-- Text block --
● ● ●

Nevertheless, opposition to the sale of raw-milk products remains steadfast. The U.S. Centers for Disease Control (CDC) warn that raw milk can contain pathogens such as listeria, salmonella, yersiniosis, certain strains of E. coli and others, and recommend that pregnant women and anyone with compromised immune systems avoid them. The CDC also blames several outbreaks of food-borne illnesses over the years on raw-milk cheese consumption, particularly soft, Mexican-style cheeses.
In Vermont, raw-milk cheeses must be aged at least 60 days at a temperature no lower than 35 degrees F. Though that standard was based on the aging requirement for cheddars, as Fondiller suggests, it has more to do with achieving the proper pH levels to kill off bacteria. Currently, the U.S. Food and Drug Administration is looking into whether 60 days is even sufficient for preventing illness.
"As a food microbiologist, I think the risks of raw-milk consumption really outweigh the benefits," says Dr. Catherine Donnelly at the University of Vermont. She points out that while those who grew up on a farm and have functional immune systems might be OK, some of the new pathogens emerging in the food supply today are dangerous enough to permanently shut down kidney functions in young children and the elderly, or can even cause death.
Still, folks like Fondiller say the demonization of raw milk is less about legitimate health concerns than about marketing -- fueled by years of propaganda, germ phobias and the interests of large food processors who have resisted labeling standards for genetically modified organisms (GMOs), bovine growth hormones and the like.

● ● ●

-- What this task involves --
Reproduce the raw-milk passage word for word, from "In Vermont, raw-milk" up to and including "for preventing illness.".

-- Entries shown --
● ● ●

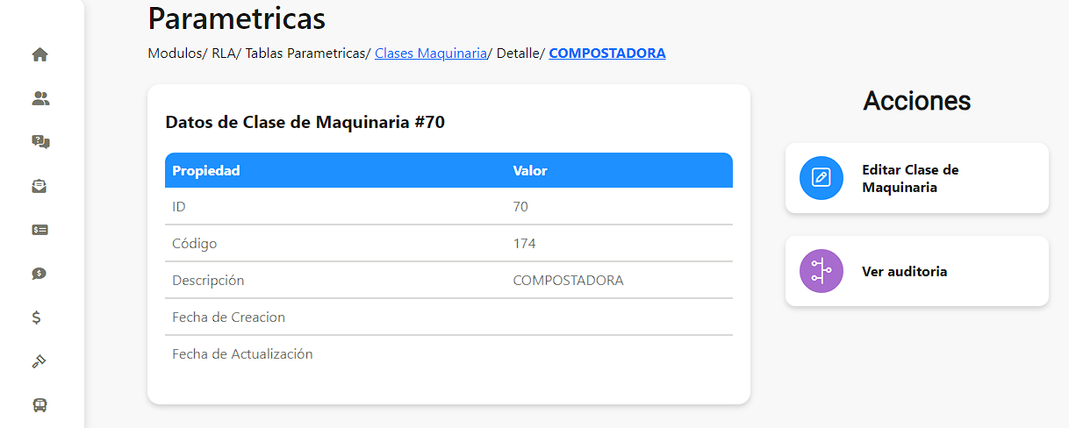Viewport: 1069px width, 428px height.
Task: Open the envelope mail sidebar icon
Action: [39, 186]
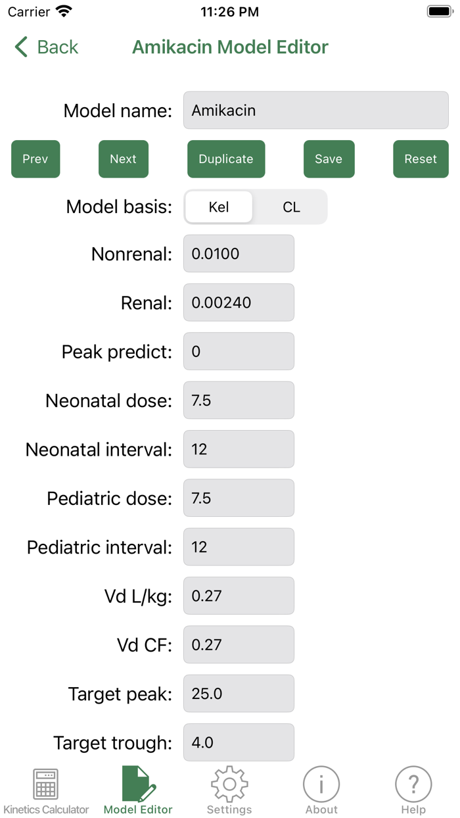Save the Amikacin model
Screen dimensions: 460x818
point(329,158)
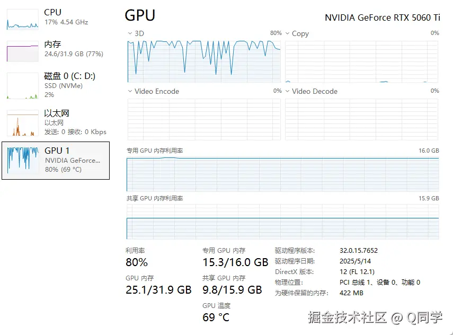Viewport: 453px width, 335px height.
Task: Click the Video Encode graph area
Action: point(204,119)
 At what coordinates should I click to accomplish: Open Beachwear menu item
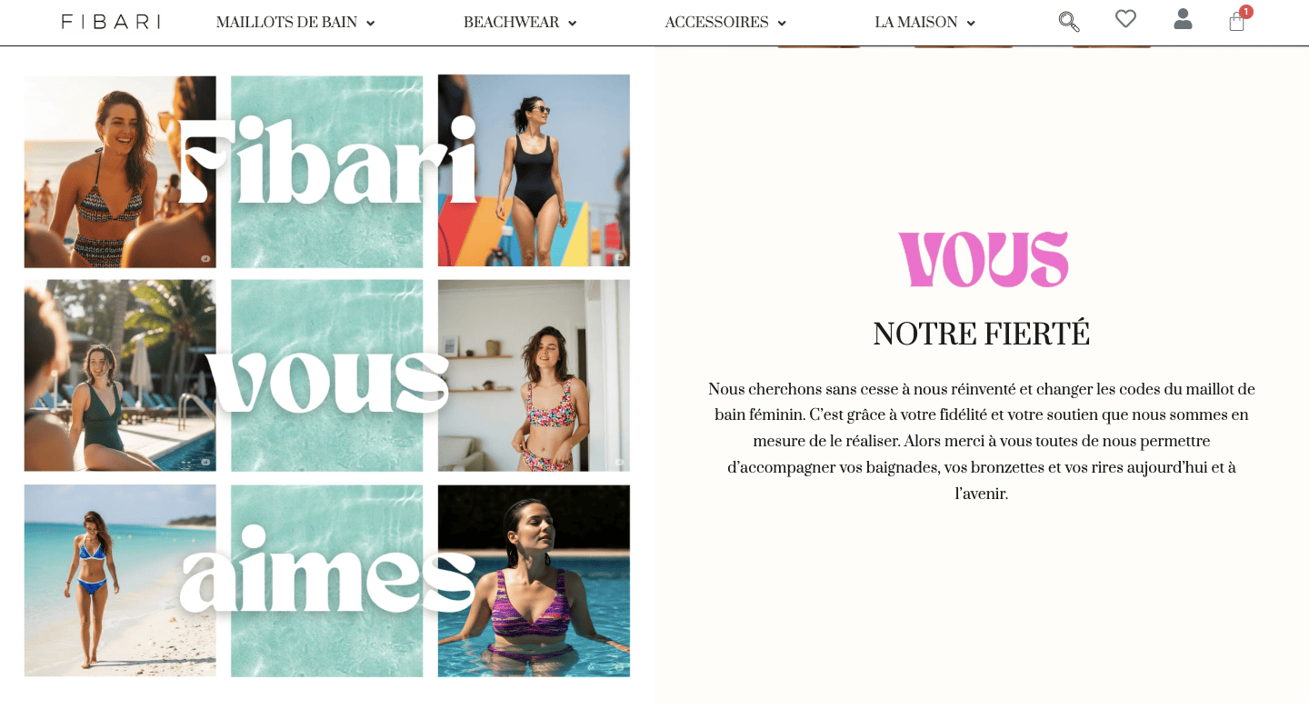(511, 23)
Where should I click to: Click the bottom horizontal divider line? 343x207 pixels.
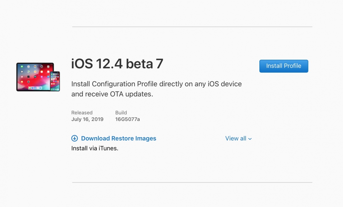(x=192, y=183)

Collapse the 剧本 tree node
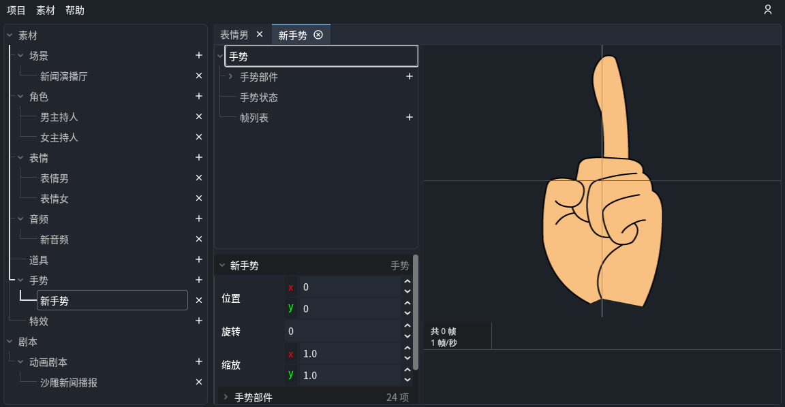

● ● ●

-- Your response --
In Vermont, raw-milk cheeses must be aged at least 60 days at a temperature no lower than 35 degrees F. Though that standard was based on the aging requirement for cheddars, as Fondiller suggests, it has more to do with achieving the proper pH levels to kill off bacteria. Currently, the U.S. Food and Drug Administration is looking into whether 60 days is even sufficient for preventing illness.